Start: Carson Wentz, Washington Commanders

About: I know what you’re thinking, Carson who!?!?! I’m as surprised as anyone, but Wentz was great in Week 1. He threw for 313 yards and four touchdowns, finishing as QB3. This week he gets the Lions, who allowed Jalen Hurts to finish as QB5. Sure, Hurts did a lot of damage on the ground, but he also tossed the ball around the yard. And with Jahan Dotson and Curtis Samuel looking strong, I think Wentz will have another big day.
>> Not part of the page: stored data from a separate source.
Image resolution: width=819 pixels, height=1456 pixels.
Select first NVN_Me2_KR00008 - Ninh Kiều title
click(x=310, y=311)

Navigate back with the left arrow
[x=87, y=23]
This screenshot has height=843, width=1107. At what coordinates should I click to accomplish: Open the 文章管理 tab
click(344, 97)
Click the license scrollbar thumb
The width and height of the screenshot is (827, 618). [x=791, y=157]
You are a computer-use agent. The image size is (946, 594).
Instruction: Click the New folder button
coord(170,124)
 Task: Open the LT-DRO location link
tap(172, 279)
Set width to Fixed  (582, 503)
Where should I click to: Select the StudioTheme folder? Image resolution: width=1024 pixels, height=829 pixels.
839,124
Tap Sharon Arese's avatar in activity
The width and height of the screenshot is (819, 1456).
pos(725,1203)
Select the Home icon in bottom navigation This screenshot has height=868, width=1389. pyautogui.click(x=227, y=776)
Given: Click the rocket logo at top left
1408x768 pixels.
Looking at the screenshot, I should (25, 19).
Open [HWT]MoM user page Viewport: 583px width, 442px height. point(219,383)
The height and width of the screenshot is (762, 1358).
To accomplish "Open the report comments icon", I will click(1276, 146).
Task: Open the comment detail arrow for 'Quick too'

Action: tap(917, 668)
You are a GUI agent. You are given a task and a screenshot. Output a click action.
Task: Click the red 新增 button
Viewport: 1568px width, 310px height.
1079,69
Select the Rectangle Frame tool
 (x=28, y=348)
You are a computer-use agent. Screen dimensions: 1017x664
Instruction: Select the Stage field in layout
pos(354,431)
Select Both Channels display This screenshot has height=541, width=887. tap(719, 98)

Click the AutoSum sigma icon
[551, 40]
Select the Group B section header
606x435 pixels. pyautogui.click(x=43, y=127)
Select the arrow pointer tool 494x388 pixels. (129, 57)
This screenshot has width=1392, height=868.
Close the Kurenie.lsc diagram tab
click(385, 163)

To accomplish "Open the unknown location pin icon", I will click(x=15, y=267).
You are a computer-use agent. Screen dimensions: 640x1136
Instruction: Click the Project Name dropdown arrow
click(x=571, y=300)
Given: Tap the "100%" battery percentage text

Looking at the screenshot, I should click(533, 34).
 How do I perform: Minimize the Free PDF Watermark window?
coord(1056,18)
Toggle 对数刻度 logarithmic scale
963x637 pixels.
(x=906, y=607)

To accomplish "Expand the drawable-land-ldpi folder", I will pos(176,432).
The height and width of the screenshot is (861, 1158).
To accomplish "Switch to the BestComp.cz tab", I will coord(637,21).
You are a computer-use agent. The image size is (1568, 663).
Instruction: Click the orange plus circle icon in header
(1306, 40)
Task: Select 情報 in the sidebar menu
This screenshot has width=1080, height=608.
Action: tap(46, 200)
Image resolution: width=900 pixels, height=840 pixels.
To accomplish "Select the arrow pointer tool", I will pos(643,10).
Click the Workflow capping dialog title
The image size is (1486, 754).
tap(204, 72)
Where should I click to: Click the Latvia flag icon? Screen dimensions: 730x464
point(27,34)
Sit: Trey Lance, San Francisco 49ers

About: Lance and the 49ers’ offense struggled in Week 1, posting just ten points in a 19-10 loss in rainy Chicago. Lance himself was QB27. On Sunday, the team will play a Seahawks team that just held Russell Wilson to QB2 numbers. The 49ers will be without Elijah Mitchell and likely be missing George Kittle again. I don’t see Lance putting up Top 12 numbers.

Running Backs

Start: Miles Sanders, Philadelphia Eagles

About: Hurts wasn’t the only Eagles player that looked good in Week 1. Sanders is entering a pivotal year, and he showed the kind of performance that fans have waited for as he rushed 13 times for 96 yards and a touchdown. He also caught two passes for nine yards. He finished as RB13. This week he gets the Vikings in what looks like one of the better games of the week. The Vikings, despite a win, also allowed A.J. Dillon of the Packers to finish as RB9. That’s a promising sign for Sanders, who looks to be a big part of the Eagles’ attack. I have him ranked as RB12 this week.

Sit: David Montgomery, Chicago Bears

About: The rationale here is simple—the Bears’ line isn’t great, and the Packers boast a solid defense. We saw Montgomery struggle in Week 1 in a Bears win. He carried 17 times but mustered just 26 yards. He had three receptions for 24 yards, but Khalil Herbert outrushed him on fewer carries. Those are all worrying signs. Montgomery finished as RB41. He could be better in Week 2, but I don’t have him as a Top 24 option.

Wide Receivers

Start: Michael Thomas, New Orleans Saints

About: Once upon a time, Thomas was among the best receivers in the NFL. While the past two seasons he’s been a relative non-factor, we spent all off-season hearing he was back. Sunday, he showed it, catching five of his eight targets for 57 yards and two touchdowns. He finished as WR8. The Saints face the Buccaneers this week, and while formidable, the Saints have owned the Buccaneers with Tom Brady in the regular season, posting a 4-0 record the past two seasons. I think that work continues, and I suspect Thomas will be a big part of the attack.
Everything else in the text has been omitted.